REQUIREMENT A: On the podcast page about the Journey Through the Bible reading plan, why does the opening paragraph say the Bible should come first in a reading plan for 2024? Answer in one to three sentences.
REQUIREMENT B: Carry on the podcast page about the Journey Through the Bible reading plan from the last sentence shown.

EXCERPT PROVIDED:
'''
What’s your reading plan for 2024? The Bible should come first, above all other books, for God’s Word makes wise the simple. It rejoices the heart. It converts the soul. It’s a true and unchanging witness that is sufficient for all of our needs. As such, it should take precedent in our personal study, as well as in what we read aloud to our families. 

In this podcast, Scott Brown and Jason Dohm, joined by Church and Family Life Technical Lead Colton Neifert, discuss Journey Through the Bible. This daily Bible reading plan began as a book, but is now available as an app you can take with you anywhere. Great for personal study and family worship, it includes a daily Scripture reading, so you can read the Bible in a year. But there’s much more! For each book of the Bible: (1) read the outline and overview; (2) listen to the summary audio message; (3) sing a hymn on the theme; (4) ask important study questions; (5) memorize key verses; and (6) learn top 5 facts to remember. As you start 2024, read God’s Word and saturate your family with it! 

Learn more and download The Journey Through the Bible app here. 



Welcome to the Church and Family Life podcast. We've got Colton Neifert with us, long-time employee here, and we're here to talk about reading through the Bible and Journey Through the Bible and our Bible reading app that we have. But really, we're here to really encourage you to read the word of God and saturate your family with it. Hope you enjoy the discussion. Colton, almost six years ago we created a website to help people read through the Bible and a year using all the Journey Through the Bible stuff turned it into an app about five, six years ago, and have been developing it all along.

We want people to read through the Bible. We want people to saturate their families with the Word of God, to give their families the whole counsel of God every year. So I wrote a book called Journey Through the Bible and it started with a web app and now it's an actual app that I use every morning. I used it this morning and it's really, really neat. So what do we want to do?

We want to encourage the people to read the Bible. Yeah, absolutely. We're all about proclaiming the sufficiency of Scripture, and it's great to know that Scripture is sufficient, but if you don't know Scripture, it doesn't do you a lot of good. You know, just This week I'm reading a book, a really heartbreaking book by a feminist who talks about just the devastation of her feminism and her lesbianism and then her transgenderism taking on a man's name and just the absolute lostness her whole life. Cause she did not have the word of God to tell her who she is and how to operate in this world.

And people need the word of God. They need God and reading the word of God is how you know God. So we just, every year we issue an urgent call to read the Bible and we've created this app and book and web app. You can have it on your computer. You can have it on your desk.

You can have it in your pocket. And so let's just, let's just talk about, you know, how, how do you, how do you use it? You got a bunch of little kids in your house. The ages of your kids, you know, most people would say, well, you can't really, you know, read through the Bible in a year, read four chapters a day. Well, I think there are two things to say about that.
'''
INFORMATION PROVIDED:
'''
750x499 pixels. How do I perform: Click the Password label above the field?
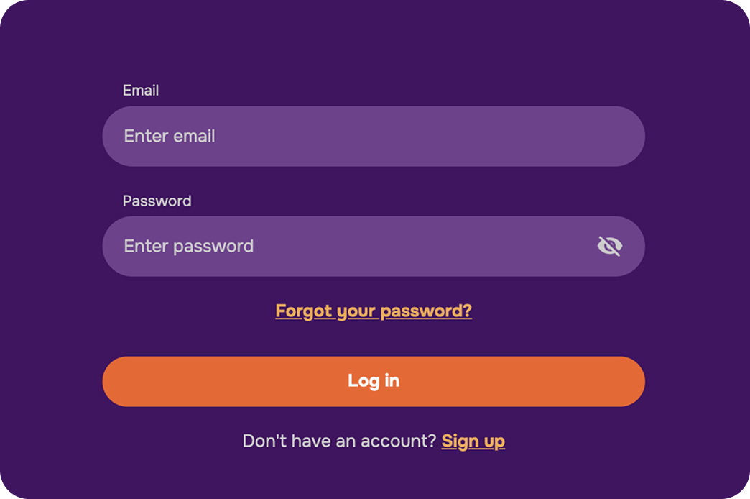coord(157,201)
'''
EXERCISE RESULT A: The Bible should come first because God's Word makes wise the simple, rejoices the heart and converts the soul. It is a true and unchanging witness that is sufficient for all of our needs, so it belongs first in personal study and in what is read aloud to families.

EXERCISE RESULT B:
On the one hand, I'm gonna say yes, you can, because I've done it. But also, there are ways that you can read through the Bible as an individual or as a couple and not have your children have to sit there while you read four chapters. So let's just talk about that. Yeah. Yeah, I think just speaking to the book, I think it's a very helpful resource in terms of, you know, we have each book of the Bible laid out there with an overview, a hymn to sing, you know, for the Old Testament stuff we have, hey, here's Christ in this book, here's how you can see Christ in this book.

You know, we have study questions that really help you engage your kids. I think it's an incredible, incredible resource. And then we have the app that goes along with it, which, you know, is encouraging you to read through the Bible in a year. And that can be really hard, you know, with little kids, especially if you've got really young kids, because it's a lot of reading. But especially for you personally to go through the Bible and then maybe deliver some of the nuggets that you found in your reading today to your children.

Yeah. In our family worship, I had to take a step back and say, you know, I'm pushing just to kind of get through it with my kids, you know, and it's a great opportunity to teach them to sit still and listen, but at the speed that we're going through, we're not really getting... They're not getting much and just trying to consume this vast amount of Scripture. And so I had to take a step back and say, okay, I'm gonna try and make sure that I'm going through the Bible with my kids, but in a way that I'm breaking it down and digesting it for them and giving it to them in a way that they can appreciate and understand. Yeah, no, I love that.

Okay, so I would just encourage a husband or wife or an individual, you know, if they have kids, read through the Bible, use the app, use the book, use the web app, whatever, use those resources. But if you have little kids, pick one really amazing thing out of this section. And even maybe just read a little bit and tell them just about the goodness of God. You know, in short form, you do the long form, and then you deliver something golden. Yeah.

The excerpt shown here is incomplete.